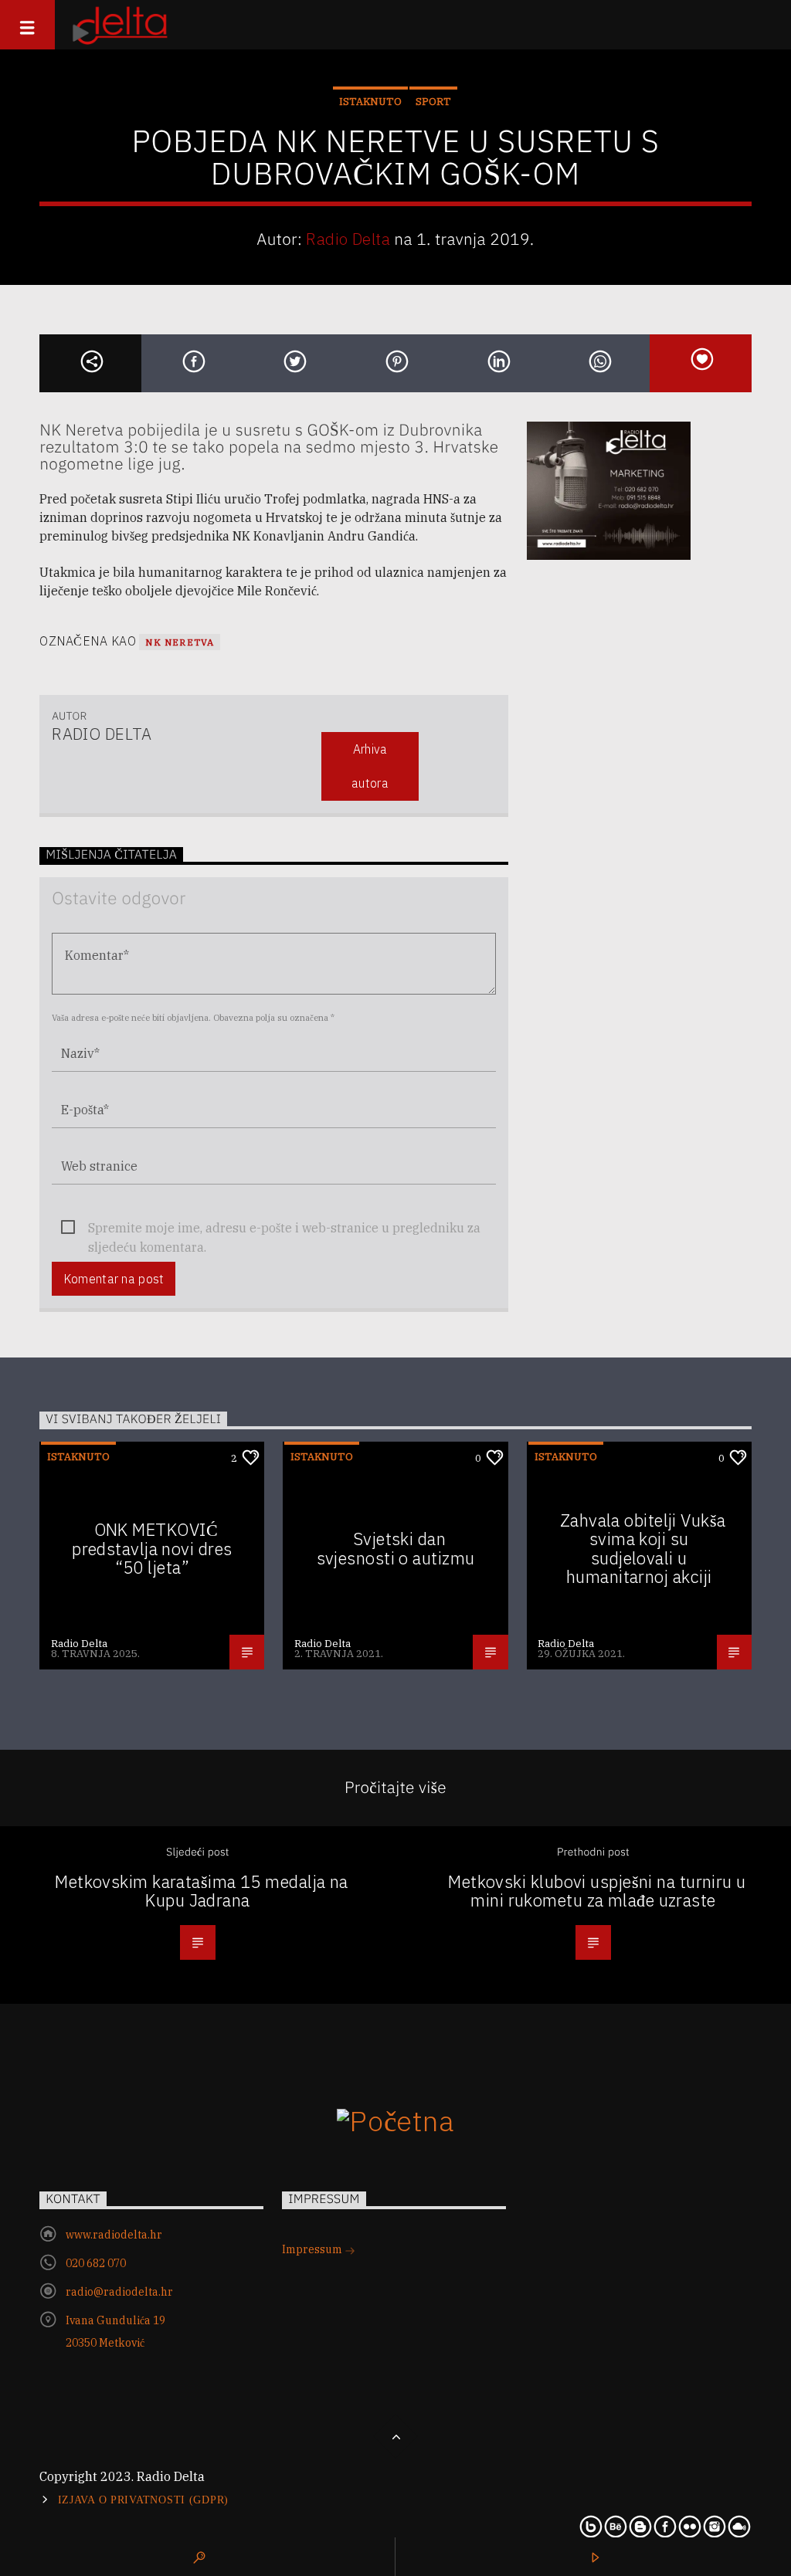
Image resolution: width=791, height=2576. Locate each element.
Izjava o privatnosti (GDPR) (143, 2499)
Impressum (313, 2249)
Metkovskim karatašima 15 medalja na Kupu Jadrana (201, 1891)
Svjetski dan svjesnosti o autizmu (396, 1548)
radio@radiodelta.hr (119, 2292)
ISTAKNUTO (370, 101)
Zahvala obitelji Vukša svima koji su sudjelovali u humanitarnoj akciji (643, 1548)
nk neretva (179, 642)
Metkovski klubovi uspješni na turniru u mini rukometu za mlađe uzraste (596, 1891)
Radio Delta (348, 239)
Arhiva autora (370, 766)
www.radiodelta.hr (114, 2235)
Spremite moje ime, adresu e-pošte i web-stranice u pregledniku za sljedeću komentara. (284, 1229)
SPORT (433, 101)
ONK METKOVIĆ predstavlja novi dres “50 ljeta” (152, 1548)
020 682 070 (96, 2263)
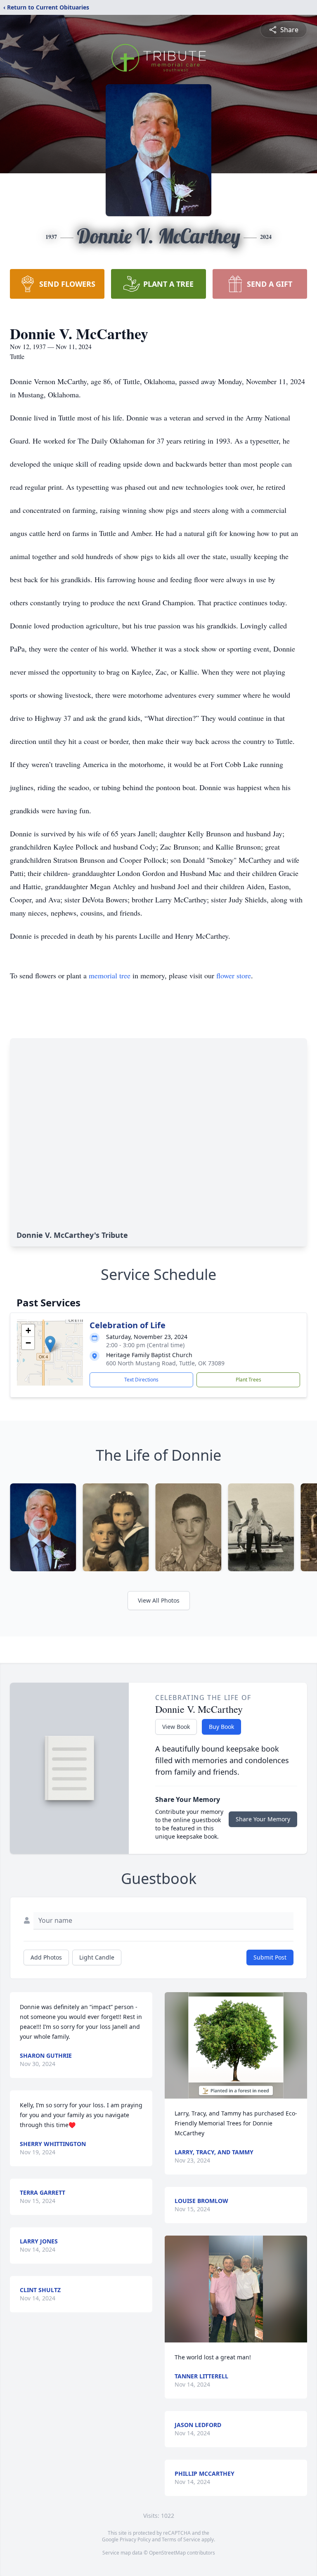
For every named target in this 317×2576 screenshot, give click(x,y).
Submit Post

------------------------------------------------------------

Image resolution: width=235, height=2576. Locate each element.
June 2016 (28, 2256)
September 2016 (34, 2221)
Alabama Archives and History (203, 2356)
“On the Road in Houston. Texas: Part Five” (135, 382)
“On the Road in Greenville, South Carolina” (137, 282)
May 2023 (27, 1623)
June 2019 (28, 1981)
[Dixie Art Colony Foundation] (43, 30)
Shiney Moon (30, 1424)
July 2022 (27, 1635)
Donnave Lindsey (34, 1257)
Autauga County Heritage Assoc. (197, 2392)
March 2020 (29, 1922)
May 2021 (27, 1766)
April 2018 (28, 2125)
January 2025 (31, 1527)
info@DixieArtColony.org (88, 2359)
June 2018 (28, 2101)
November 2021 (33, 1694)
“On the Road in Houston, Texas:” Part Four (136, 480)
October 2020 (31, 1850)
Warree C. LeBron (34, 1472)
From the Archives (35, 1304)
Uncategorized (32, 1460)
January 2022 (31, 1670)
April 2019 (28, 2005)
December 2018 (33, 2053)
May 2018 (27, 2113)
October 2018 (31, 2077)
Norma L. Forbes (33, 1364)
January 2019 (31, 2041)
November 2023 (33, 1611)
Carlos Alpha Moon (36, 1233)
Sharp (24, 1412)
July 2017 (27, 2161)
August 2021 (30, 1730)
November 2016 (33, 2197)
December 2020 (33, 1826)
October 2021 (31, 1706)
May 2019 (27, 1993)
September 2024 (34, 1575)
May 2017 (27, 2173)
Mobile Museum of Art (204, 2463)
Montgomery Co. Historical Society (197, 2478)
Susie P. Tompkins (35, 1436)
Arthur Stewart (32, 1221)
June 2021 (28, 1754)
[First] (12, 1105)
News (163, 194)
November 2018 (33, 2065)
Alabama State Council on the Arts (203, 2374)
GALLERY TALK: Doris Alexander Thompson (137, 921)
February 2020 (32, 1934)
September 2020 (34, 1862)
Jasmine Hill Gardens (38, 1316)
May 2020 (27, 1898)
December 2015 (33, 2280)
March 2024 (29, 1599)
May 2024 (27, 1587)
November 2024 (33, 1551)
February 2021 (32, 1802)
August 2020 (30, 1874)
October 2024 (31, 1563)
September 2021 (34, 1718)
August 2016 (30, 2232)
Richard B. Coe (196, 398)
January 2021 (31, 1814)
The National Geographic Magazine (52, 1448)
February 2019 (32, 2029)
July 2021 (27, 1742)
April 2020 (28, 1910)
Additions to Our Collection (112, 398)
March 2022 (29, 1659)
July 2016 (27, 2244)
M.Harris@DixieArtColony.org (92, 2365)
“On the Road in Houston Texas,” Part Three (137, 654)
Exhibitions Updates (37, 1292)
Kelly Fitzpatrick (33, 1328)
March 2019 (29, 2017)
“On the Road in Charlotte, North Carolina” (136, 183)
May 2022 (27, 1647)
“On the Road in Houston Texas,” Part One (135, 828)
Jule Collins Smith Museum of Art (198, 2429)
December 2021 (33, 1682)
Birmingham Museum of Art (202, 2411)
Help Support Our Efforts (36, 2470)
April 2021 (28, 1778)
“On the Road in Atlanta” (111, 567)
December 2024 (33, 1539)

------------------------------------------------------------

Exercise description. Look above for the line containing "September 2024 (34, 1575)" and the line containing "Jasmine Hill Gardens (38, 1316)". Transcribe both, with the lines between them, exactly.

Written solution.
September 2024 (34, 1575)
May 2017 (27, 2173)
Mobile Museum of Art (204, 2463)
Montgomery Co. Historical Society (197, 2478)
Susie P. Tompkins (35, 1436)
Arthur Stewart (32, 1221)
June 2021 (28, 1754)
[First] (12, 1105)
News (163, 194)
November 2018 (33, 2065)
Alabama State Council on the Arts (203, 2374)
GALLERY TALK: Doris Alexander Thompson (137, 921)
February 2020 (32, 1934)
September 2020 (34, 1862)
Jasmine Hill Gardens (38, 1316)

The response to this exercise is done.